- [Problem requirements] Write out every entry again exactly as it stands.
*** Opening Material provided ***
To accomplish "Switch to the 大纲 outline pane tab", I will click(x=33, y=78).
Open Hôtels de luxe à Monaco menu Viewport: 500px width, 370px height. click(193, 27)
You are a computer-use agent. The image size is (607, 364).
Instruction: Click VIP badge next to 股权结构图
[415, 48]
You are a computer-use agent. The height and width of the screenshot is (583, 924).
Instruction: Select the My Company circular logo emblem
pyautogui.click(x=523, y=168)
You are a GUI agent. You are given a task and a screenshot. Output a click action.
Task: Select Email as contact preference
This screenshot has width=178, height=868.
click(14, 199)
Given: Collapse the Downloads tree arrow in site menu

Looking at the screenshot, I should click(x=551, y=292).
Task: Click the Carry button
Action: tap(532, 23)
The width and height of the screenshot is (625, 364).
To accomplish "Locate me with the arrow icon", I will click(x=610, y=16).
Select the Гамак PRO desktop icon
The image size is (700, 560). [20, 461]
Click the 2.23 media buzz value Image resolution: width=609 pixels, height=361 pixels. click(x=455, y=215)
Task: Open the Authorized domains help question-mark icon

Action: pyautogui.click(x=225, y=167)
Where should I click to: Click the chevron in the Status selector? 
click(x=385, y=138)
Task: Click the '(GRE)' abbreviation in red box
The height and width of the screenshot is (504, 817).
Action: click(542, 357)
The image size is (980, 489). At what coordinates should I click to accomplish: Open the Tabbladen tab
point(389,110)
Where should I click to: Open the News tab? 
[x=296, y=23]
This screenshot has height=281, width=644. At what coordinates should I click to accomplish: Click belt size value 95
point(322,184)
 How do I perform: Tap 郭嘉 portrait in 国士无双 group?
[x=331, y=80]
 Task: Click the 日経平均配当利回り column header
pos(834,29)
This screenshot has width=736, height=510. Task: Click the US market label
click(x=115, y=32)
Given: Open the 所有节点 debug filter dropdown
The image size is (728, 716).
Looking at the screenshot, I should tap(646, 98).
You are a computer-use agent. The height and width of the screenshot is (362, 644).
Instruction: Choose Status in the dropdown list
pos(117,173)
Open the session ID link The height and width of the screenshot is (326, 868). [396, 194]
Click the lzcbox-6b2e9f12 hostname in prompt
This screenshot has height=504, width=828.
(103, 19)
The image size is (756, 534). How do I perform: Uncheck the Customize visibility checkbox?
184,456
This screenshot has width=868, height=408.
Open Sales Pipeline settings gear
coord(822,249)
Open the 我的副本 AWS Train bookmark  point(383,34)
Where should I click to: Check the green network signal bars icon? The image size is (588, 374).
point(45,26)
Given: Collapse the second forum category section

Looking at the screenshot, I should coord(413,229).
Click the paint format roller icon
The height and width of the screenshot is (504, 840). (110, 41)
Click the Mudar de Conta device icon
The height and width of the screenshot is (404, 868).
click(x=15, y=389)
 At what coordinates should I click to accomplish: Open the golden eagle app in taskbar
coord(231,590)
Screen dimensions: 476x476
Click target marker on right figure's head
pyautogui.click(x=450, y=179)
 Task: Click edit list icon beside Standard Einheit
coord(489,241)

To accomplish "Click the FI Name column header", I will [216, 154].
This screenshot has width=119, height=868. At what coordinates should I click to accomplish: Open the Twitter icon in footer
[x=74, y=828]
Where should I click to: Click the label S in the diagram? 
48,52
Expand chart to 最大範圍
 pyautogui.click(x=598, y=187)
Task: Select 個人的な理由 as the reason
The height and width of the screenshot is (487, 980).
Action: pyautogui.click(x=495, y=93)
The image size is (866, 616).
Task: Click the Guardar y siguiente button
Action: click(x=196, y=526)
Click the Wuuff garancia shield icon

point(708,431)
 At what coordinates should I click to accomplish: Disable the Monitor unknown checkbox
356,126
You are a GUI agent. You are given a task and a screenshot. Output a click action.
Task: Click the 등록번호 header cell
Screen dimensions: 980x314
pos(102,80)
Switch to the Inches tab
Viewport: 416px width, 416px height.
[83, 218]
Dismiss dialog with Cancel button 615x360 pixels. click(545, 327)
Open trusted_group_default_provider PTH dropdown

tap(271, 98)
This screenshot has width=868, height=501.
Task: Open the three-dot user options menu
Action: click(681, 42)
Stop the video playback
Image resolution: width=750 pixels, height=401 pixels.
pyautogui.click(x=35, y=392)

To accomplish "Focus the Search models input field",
*** Closing Material provided ***
- [Solution to the exercise]
To accomplish "Switch to the 大纲 outline pane tab", I will click(x=33, y=78).
Open Hôtels de luxe à Monaco menu Viewport: 500px width, 370px height. click(193, 27)
You are a computer-use agent. The image size is (607, 364).
Instruction: Click VIP badge next to 股权结构图
[415, 48]
You are a computer-use agent. The height and width of the screenshot is (583, 924).
Instruction: Select the My Company circular logo emblem
pyautogui.click(x=523, y=168)
You are a GUI agent. You are given a task and a screenshot. Output a click action.
Task: Select Email as contact preference
This screenshot has width=178, height=868.
click(14, 199)
Given: Collapse the Downloads tree arrow in site menu

Looking at the screenshot, I should click(x=551, y=292).
Task: Click the Carry button
Action: tap(532, 23)
The width and height of the screenshot is (625, 364).
To accomplish "Locate me with the arrow icon", I will click(x=610, y=16).
Select the Гамак PRO desktop icon
The image size is (700, 560). [20, 461]
Click the 2.23 media buzz value Image resolution: width=609 pixels, height=361 pixels. click(x=455, y=215)
Task: Open the Authorized domains help question-mark icon

Action: pyautogui.click(x=225, y=167)
Where should I click to: Click the chevron in the Status selector? 
click(x=385, y=138)
Task: Click the '(GRE)' abbreviation in red box
The height and width of the screenshot is (504, 817).
Action: click(542, 357)
The image size is (980, 489). At what coordinates should I click to accomplish: Open the Tabbladen tab
point(389,110)
Where should I click to: Open the News tab? 
[x=296, y=23]
This screenshot has height=281, width=644. At what coordinates should I click to accomplish: Click belt size value 95
point(322,184)
 How do I perform: Tap 郭嘉 portrait in 国士无双 group?
[x=331, y=80]
 Task: Click the 日経平均配当利回り column header
pos(834,29)
This screenshot has width=736, height=510. Task: Click the US market label
click(x=115, y=32)
Given: Open the 所有节点 debug filter dropdown
The image size is (728, 716).
Looking at the screenshot, I should tap(646, 98).
You are a computer-use agent. The height and width of the screenshot is (362, 644).
Instruction: Choose Status in the dropdown list
pos(117,173)
Open the session ID link The height and width of the screenshot is (326, 868). [396, 194]
Click the lzcbox-6b2e9f12 hostname in prompt
This screenshot has height=504, width=828.
(103, 19)
The image size is (756, 534). How do I perform: Uncheck the Customize visibility checkbox?
184,456
This screenshot has width=868, height=408.
Open Sales Pipeline settings gear
coord(822,249)
Open the 我的副本 AWS Train bookmark  point(383,34)
Where should I click to: Check the green network signal bars icon? The image size is (588, 374).
point(45,26)
Given: Collapse the second forum category section

Looking at the screenshot, I should coord(413,229).
Click the paint format roller icon
The height and width of the screenshot is (504, 840). (110, 41)
Click the Mudar de Conta device icon
The height and width of the screenshot is (404, 868).
click(x=15, y=389)
 At what coordinates should I click to accomplish: Open the golden eagle app in taskbar
coord(231,590)
Screen dimensions: 476x476
Click target marker on right figure's head
pyautogui.click(x=450, y=179)
 Task: Click edit list icon beside Standard Einheit
coord(489,241)

To accomplish "Click the FI Name column header", I will [216, 154].
This screenshot has width=119, height=868. At what coordinates should I click to accomplish: Open the Twitter icon in footer
[x=74, y=828]
Where should I click to: Click the label S in the diagram? 
48,52
Expand chart to 最大範圍
 pyautogui.click(x=598, y=187)
Task: Select 個人的な理由 as the reason
The height and width of the screenshot is (487, 980).
Action: pyautogui.click(x=495, y=93)
The image size is (866, 616).
Task: Click the Guardar y siguiente button
Action: click(x=196, y=526)
Click the Wuuff garancia shield icon

point(708,431)
 At what coordinates should I click to accomplish: Disable the Monitor unknown checkbox
356,126
You are a GUI agent. You are given a task and a screenshot. Output a click action.
Task: Click the 등록번호 header cell
Screen dimensions: 980x314
pos(102,80)
Switch to the Inches tab
Viewport: 416px width, 416px height.
[83, 218]
Dismiss dialog with Cancel button 615x360 pixels. click(545, 327)
Open trusted_group_default_provider PTH dropdown

tap(271, 98)
This screenshot has width=868, height=501.
Task: Open the three-dot user options menu
Action: click(681, 42)
Stop the video playback
Image resolution: width=750 pixels, height=401 pixels.
pyautogui.click(x=35, y=392)

To accomplish "Focus the Search models input field",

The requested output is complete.